> [Фрагмент документа]:
▼
Готовясь к интервью, я посмотрела фильмографию своего собеседника. В ней 26 фильмов, среди них много легендарных, награжденных призами и любимых миллионами. «Сочинение ко Дню Победы», «Русский регтайм», «По имени Барон», «В движении», «Любовник», «Мой сводный брат Франкенштейн», «Солдатский декамерон», «Внук Гагарина», «Айка», «Тюльпан», «Бедные родственники», «Капитаны» ‒ мне и в голову не приходило, что все эти фильмы объединяет имя Геннадия Островского, одного из самых уважаемых и востребованных сценаристов российского кинематографа. Он родился в Бердичеве, окончил Ростовскую консерваторию по классу саксофона, работал музыкантом в варьете, затем окончил Высшие курсы сценаристов и посвятил себя кинематографу. Так что «Википедия» представляет его не только сценаристом, но и режиссером, продюсером, саксофонистом, актером.
▲
> [Извлечённые данные]:
▼
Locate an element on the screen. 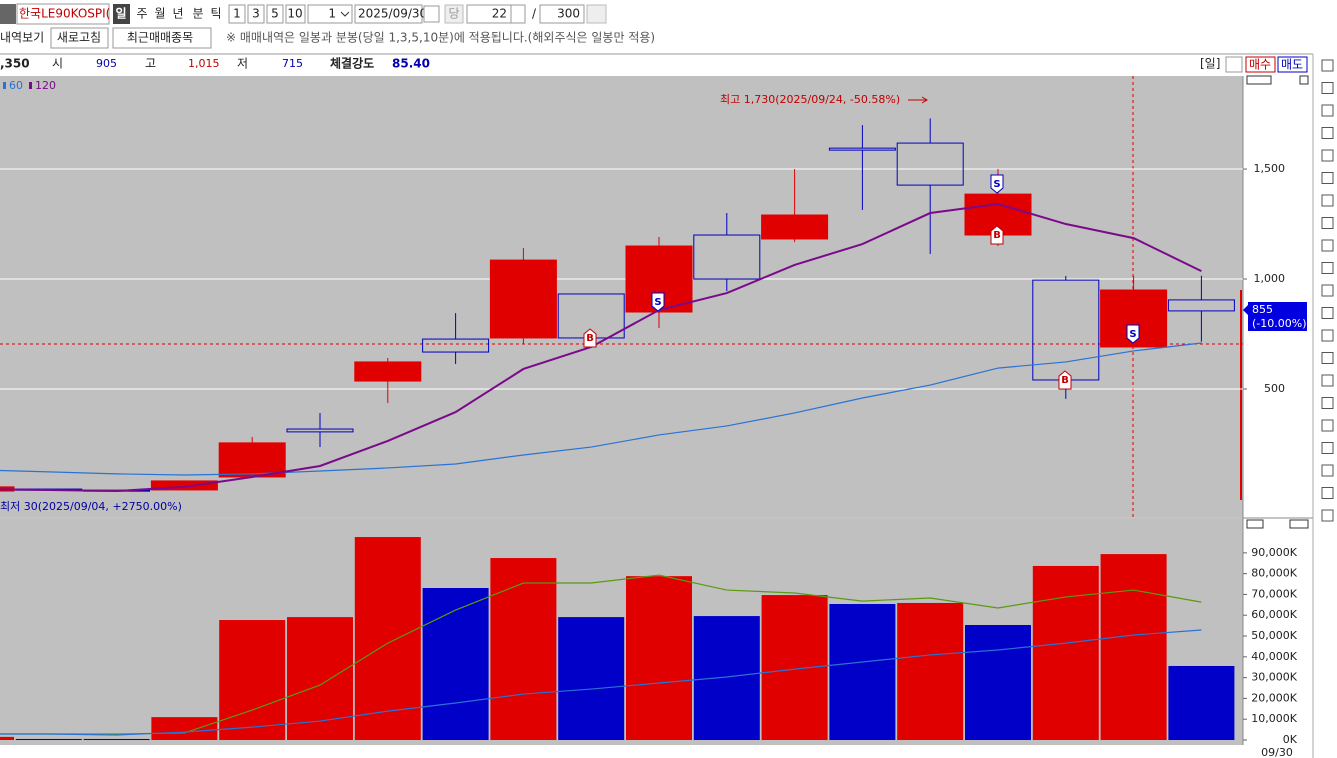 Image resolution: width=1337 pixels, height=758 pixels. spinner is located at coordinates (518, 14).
▲
▼
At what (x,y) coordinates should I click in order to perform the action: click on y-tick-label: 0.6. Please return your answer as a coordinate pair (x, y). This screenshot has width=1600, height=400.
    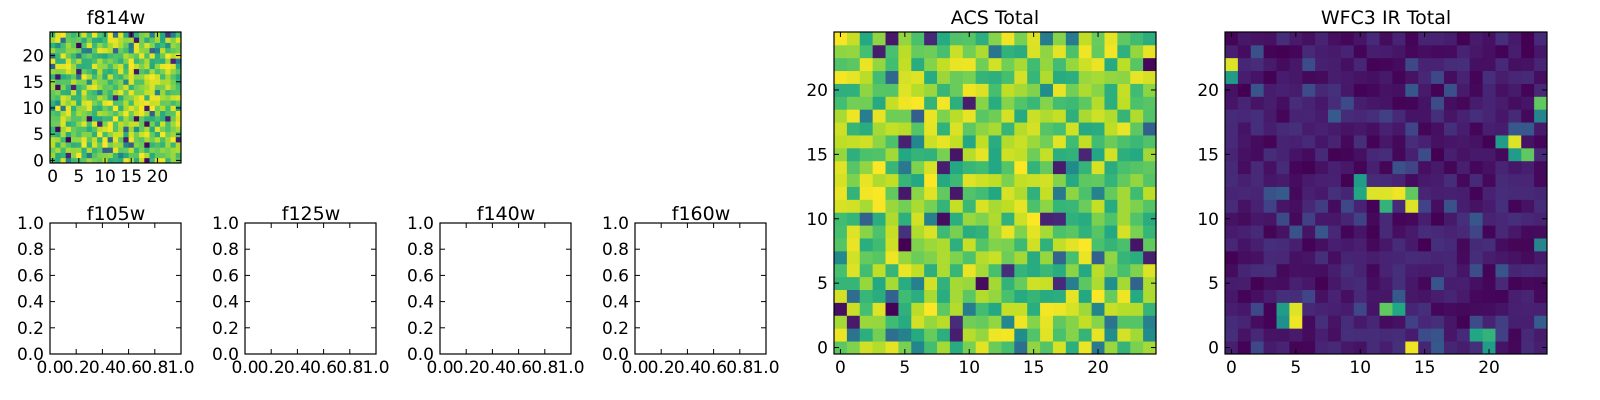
▲
> [Вопросы]:
1 > В каком городе, согласно фрагменту документа, родился Геннадий Островский?
2 > Продолжите текст о сценаристе Геннадии Островском после его последнего предложения.

> [Ваши ответы]:
1 > В Бердичеве.

2 >
— Геннадий Ромович, насчет актерской и музыкальной карьеры «Википедия» не врет?
Ну, актер – это громко сказано. В своем фильме «В движении» сыграл официанта, просто некого было взять. Да еще в недавнем своем сериале «Волк» сыграл адвоката, тоже сэкономили на массовке. На саксофоне не играю уже лет 30. Правда, иногда на пианино что-то играю себе, время от времени сочиняю, иногда даже в титрах есть. Для фильма «Капитаны» написал тему. Но я всё же сценарист, режиссер, драматург, но, увы, не музыкант.
— Правда ли, что вы учились у знаменитого Лунгина?
Да, в мастерской Семена Львовича Лунгина, автора «Агонии», «…Посторонним вход воспрещен», «Жил певчий дрозд», и Людмилы Владимировны Голубкиной. Я произношу эти имена с огромным уважением, потому что это были два замечательных человека, больше таких педагогов в своей жизни не встречал.
Геннадий Островский сотрудничал с Валерием Тодоровским, Дмитрием Месхиевым, Павлом Лунгиным, Сергеем Урсуляком, Андреем Прошкиным; с номинантами и лауреатами премии «Оскар» Сергеем Дворцевым и Павлом Павликовским.
Среди множества наград сценариста Геннадия Островского – приз за лучший сценарий на кинофестивале в Сан-Себастьяне за фильм «Любовник» (2002), приз за лучший сценарий на кинофестивале «Кинотавр» за фильм «Бедные родственники» (2005).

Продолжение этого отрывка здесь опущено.